**What is being asked**
Please count the lines in the items below that contain the word "near", treating uppercase and lowercase as different. Give only the number.

Part of a data file
= = =

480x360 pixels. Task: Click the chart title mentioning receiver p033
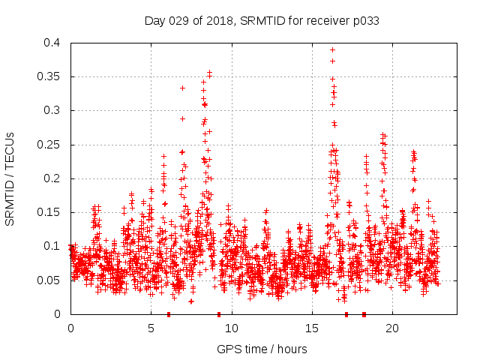pos(262,21)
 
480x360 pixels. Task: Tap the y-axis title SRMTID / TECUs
pos(10,178)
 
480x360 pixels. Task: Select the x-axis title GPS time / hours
pos(262,349)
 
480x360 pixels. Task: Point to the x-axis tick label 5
pos(151,328)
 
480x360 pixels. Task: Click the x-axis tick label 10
pos(232,328)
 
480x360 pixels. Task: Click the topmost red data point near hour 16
pos(332,50)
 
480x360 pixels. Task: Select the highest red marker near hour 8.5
pos(210,73)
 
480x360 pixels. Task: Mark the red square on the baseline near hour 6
pos(169,314)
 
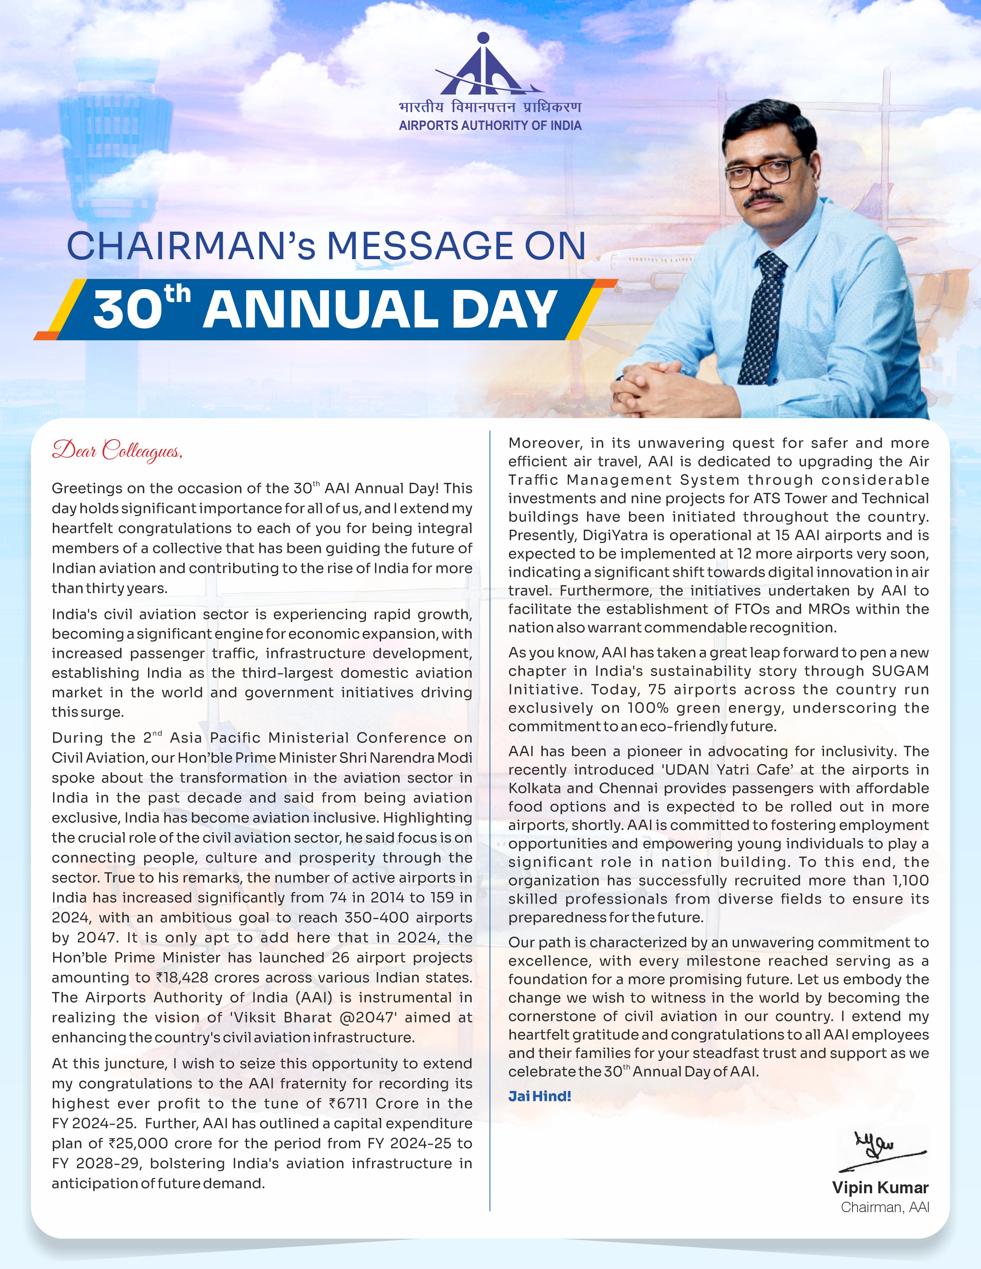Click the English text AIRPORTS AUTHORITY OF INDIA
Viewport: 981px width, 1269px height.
click(x=490, y=125)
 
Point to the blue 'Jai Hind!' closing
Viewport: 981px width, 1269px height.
click(x=539, y=1096)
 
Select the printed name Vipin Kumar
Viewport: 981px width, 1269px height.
click(x=880, y=1187)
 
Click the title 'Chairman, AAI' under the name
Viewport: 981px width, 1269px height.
click(x=884, y=1207)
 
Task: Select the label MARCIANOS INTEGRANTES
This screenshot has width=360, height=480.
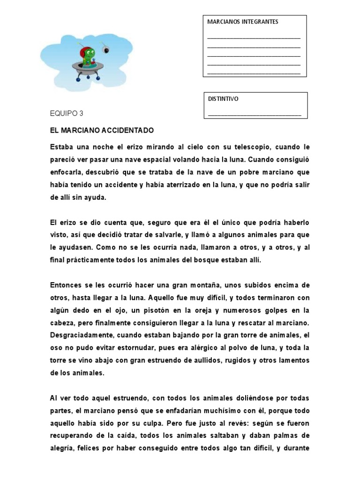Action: (242, 22)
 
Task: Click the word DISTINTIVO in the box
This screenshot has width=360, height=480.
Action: (223, 99)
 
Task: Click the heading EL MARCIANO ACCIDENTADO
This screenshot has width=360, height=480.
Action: (102, 130)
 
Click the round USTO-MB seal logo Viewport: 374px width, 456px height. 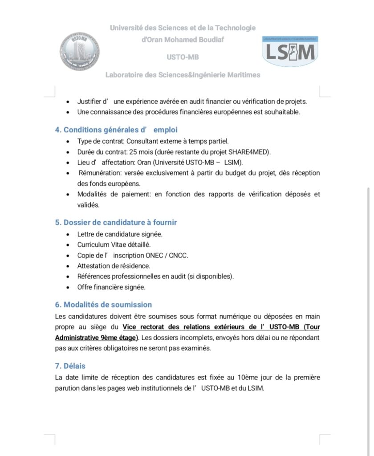point(80,51)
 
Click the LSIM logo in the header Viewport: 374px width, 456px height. point(290,52)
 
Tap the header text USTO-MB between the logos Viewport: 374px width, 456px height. point(183,57)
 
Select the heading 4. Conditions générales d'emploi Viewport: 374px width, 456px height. point(116,130)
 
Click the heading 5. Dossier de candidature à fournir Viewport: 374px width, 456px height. point(116,222)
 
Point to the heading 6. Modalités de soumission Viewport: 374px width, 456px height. point(103,305)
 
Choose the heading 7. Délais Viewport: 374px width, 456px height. point(70,366)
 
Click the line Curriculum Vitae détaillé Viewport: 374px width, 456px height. point(114,244)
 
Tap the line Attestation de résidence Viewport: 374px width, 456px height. point(114,266)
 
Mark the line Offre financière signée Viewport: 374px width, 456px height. point(111,287)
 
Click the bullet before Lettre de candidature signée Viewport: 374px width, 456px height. point(67,234)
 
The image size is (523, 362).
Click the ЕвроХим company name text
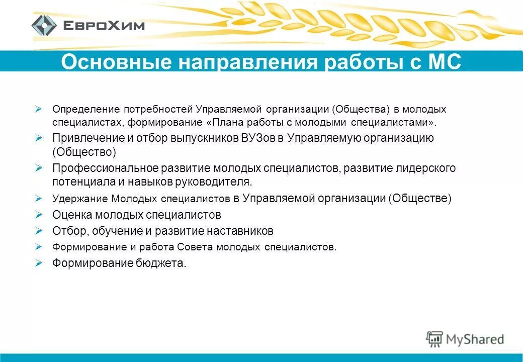104,25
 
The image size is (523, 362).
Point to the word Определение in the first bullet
85,109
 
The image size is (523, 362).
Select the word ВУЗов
258,138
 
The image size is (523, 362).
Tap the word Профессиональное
105,168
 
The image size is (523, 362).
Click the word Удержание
79,199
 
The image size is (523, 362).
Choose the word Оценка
70,215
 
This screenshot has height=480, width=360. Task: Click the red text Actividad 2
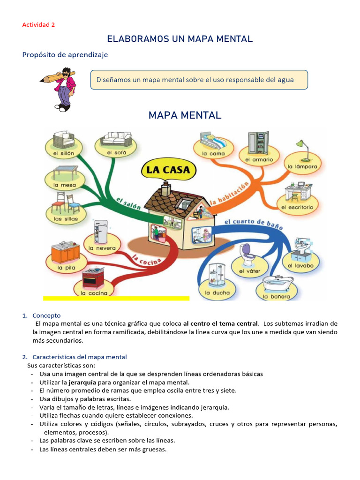click(38, 25)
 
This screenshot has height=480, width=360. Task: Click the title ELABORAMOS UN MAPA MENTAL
click(180, 39)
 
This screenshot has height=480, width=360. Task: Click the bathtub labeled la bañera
click(278, 283)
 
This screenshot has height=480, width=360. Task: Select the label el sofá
click(116, 152)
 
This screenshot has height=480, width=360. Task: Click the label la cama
click(213, 153)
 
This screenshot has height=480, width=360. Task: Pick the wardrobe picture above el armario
click(259, 142)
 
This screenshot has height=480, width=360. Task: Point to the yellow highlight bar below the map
click(116, 298)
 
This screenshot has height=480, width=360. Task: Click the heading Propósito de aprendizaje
click(65, 55)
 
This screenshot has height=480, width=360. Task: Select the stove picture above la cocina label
click(93, 278)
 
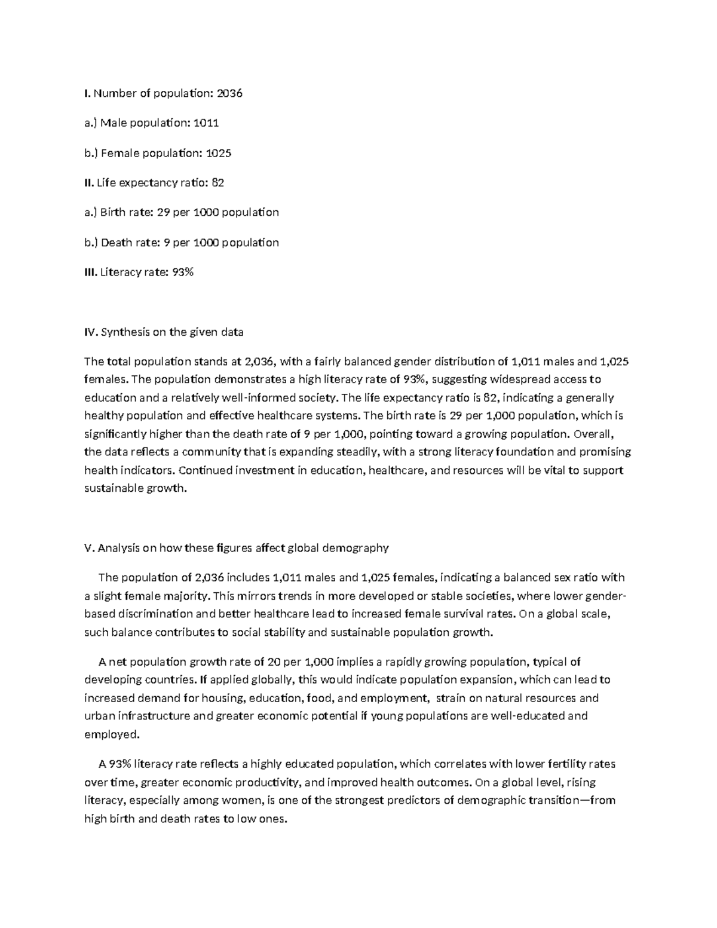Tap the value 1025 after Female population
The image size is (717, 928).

= = =

**Full response**
3